┌──
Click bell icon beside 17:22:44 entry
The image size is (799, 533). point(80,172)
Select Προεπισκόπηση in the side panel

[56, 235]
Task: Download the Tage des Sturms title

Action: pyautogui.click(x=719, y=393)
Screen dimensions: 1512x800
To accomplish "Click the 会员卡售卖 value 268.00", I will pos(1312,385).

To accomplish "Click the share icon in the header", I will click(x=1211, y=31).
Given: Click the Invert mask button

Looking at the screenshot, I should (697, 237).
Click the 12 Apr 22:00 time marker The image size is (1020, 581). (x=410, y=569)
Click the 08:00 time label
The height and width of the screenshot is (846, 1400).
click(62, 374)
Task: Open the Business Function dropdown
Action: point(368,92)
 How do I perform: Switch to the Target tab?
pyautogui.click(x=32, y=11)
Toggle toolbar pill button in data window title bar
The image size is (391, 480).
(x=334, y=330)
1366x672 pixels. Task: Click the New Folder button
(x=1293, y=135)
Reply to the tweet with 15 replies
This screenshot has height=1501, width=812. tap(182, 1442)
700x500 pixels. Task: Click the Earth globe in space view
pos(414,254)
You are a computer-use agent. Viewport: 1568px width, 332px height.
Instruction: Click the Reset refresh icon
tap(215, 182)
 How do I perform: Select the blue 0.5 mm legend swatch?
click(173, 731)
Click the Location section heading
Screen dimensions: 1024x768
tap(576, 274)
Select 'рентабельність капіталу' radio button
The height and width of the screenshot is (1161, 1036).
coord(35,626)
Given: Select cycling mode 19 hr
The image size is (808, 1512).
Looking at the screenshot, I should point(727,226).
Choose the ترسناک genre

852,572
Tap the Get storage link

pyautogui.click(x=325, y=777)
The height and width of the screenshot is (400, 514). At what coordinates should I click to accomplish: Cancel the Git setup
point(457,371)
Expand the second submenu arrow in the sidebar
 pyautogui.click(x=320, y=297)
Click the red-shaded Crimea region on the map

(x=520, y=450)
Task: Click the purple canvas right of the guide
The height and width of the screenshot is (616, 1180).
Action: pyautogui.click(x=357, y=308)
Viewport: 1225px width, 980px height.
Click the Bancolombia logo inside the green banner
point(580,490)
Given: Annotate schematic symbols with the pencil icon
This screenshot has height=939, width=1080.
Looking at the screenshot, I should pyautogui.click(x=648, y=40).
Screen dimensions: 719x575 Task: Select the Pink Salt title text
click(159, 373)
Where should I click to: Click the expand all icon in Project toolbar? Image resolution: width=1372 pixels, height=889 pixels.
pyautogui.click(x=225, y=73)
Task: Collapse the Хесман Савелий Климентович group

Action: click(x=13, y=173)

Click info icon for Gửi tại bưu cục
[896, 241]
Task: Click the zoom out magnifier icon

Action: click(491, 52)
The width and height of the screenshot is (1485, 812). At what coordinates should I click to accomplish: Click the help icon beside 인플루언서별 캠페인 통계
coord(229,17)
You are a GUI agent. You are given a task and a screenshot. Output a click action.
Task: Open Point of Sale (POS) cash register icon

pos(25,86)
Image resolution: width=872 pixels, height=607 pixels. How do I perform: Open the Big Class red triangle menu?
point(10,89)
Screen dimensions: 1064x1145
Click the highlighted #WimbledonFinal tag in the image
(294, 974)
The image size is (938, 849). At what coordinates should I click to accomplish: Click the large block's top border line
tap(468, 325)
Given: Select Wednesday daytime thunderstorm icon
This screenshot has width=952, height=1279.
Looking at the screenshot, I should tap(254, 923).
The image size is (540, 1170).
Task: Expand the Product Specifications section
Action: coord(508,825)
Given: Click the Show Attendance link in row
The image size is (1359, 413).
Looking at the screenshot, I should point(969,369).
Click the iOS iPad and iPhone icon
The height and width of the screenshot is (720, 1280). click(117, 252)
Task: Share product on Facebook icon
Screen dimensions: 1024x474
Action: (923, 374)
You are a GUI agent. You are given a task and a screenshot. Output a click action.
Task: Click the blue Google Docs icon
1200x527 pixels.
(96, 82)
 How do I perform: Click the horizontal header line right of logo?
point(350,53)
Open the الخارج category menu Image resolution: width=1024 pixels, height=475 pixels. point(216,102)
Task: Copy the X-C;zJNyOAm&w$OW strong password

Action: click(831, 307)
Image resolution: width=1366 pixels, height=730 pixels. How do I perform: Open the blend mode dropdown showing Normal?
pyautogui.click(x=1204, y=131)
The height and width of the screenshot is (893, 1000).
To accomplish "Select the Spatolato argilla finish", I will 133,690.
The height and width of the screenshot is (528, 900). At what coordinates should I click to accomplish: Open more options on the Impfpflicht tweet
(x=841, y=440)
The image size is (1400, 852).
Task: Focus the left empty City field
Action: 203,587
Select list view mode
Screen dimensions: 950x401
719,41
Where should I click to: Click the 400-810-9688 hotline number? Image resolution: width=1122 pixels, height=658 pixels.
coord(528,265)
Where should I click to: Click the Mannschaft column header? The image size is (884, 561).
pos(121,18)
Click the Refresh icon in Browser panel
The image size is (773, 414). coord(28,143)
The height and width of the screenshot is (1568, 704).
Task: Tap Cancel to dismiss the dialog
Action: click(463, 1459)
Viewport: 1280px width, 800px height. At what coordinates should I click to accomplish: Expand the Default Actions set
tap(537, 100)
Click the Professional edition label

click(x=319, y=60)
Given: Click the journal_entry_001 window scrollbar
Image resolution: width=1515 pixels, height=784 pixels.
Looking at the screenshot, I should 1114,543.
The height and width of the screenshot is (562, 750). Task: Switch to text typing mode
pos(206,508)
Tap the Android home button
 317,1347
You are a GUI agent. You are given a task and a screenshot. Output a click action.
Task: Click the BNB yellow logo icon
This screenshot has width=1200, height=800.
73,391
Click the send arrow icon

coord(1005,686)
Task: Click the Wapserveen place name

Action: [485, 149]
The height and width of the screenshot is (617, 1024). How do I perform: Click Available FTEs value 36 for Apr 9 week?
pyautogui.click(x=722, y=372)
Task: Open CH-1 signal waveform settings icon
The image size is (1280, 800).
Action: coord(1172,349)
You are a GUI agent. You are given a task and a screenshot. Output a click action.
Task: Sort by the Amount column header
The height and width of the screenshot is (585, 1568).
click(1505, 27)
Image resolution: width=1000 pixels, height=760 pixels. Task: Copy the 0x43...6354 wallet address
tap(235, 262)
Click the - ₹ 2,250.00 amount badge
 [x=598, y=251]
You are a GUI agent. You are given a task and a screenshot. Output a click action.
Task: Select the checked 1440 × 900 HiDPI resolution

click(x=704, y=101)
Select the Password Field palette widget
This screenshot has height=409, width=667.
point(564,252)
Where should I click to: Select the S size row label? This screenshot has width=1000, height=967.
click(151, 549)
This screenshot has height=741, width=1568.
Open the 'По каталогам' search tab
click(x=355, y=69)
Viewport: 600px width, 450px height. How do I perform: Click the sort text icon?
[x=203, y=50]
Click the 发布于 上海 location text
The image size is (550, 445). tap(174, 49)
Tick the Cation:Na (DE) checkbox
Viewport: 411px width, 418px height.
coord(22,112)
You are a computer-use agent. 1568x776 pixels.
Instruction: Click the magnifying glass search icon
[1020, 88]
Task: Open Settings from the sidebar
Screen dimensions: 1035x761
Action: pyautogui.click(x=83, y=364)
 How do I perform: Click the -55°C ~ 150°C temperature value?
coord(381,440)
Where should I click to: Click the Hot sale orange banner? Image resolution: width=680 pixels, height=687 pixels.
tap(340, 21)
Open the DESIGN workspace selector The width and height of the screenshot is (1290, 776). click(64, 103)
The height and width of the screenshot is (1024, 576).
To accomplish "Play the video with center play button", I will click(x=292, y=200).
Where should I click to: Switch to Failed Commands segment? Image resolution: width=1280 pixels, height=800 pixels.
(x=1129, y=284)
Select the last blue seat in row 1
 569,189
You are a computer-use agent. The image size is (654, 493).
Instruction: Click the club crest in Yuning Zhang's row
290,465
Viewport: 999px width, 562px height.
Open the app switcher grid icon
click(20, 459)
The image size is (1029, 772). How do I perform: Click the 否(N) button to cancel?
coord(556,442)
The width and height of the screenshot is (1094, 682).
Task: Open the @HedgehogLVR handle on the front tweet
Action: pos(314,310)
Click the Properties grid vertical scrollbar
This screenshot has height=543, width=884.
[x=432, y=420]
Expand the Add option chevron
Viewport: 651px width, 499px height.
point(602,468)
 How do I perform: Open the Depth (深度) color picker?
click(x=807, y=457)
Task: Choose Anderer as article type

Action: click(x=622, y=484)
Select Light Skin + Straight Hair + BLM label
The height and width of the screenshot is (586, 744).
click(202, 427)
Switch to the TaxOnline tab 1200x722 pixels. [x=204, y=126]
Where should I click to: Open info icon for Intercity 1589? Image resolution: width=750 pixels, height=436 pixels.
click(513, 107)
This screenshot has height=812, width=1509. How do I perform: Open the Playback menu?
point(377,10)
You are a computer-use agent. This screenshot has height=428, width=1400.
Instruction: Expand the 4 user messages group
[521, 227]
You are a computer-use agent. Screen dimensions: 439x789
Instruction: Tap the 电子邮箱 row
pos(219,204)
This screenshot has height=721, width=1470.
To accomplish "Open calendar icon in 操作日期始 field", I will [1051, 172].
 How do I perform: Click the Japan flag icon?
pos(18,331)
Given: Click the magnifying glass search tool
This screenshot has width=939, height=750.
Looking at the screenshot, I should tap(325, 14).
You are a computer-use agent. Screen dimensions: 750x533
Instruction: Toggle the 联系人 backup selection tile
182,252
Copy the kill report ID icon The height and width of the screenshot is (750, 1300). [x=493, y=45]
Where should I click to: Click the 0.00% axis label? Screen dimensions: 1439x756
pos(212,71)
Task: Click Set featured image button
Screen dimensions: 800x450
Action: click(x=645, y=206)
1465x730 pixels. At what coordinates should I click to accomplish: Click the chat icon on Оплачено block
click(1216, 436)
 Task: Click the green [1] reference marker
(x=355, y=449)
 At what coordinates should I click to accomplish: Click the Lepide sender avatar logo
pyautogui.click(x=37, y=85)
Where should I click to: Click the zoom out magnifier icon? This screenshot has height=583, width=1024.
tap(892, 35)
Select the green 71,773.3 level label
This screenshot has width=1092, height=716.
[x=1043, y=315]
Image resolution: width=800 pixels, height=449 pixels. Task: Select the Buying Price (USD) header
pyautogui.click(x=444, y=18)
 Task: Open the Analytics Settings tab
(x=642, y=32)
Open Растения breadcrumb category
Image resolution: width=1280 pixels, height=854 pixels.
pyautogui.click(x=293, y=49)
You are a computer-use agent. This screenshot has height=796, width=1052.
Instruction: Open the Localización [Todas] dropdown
└──
§ **Task details**:
Scan the data above, find each line with "window", and copy it.

§ **Solution**:
Toggle toolbar pill button in data window title bar
Given: Click the journal_entry_001 window scrollbar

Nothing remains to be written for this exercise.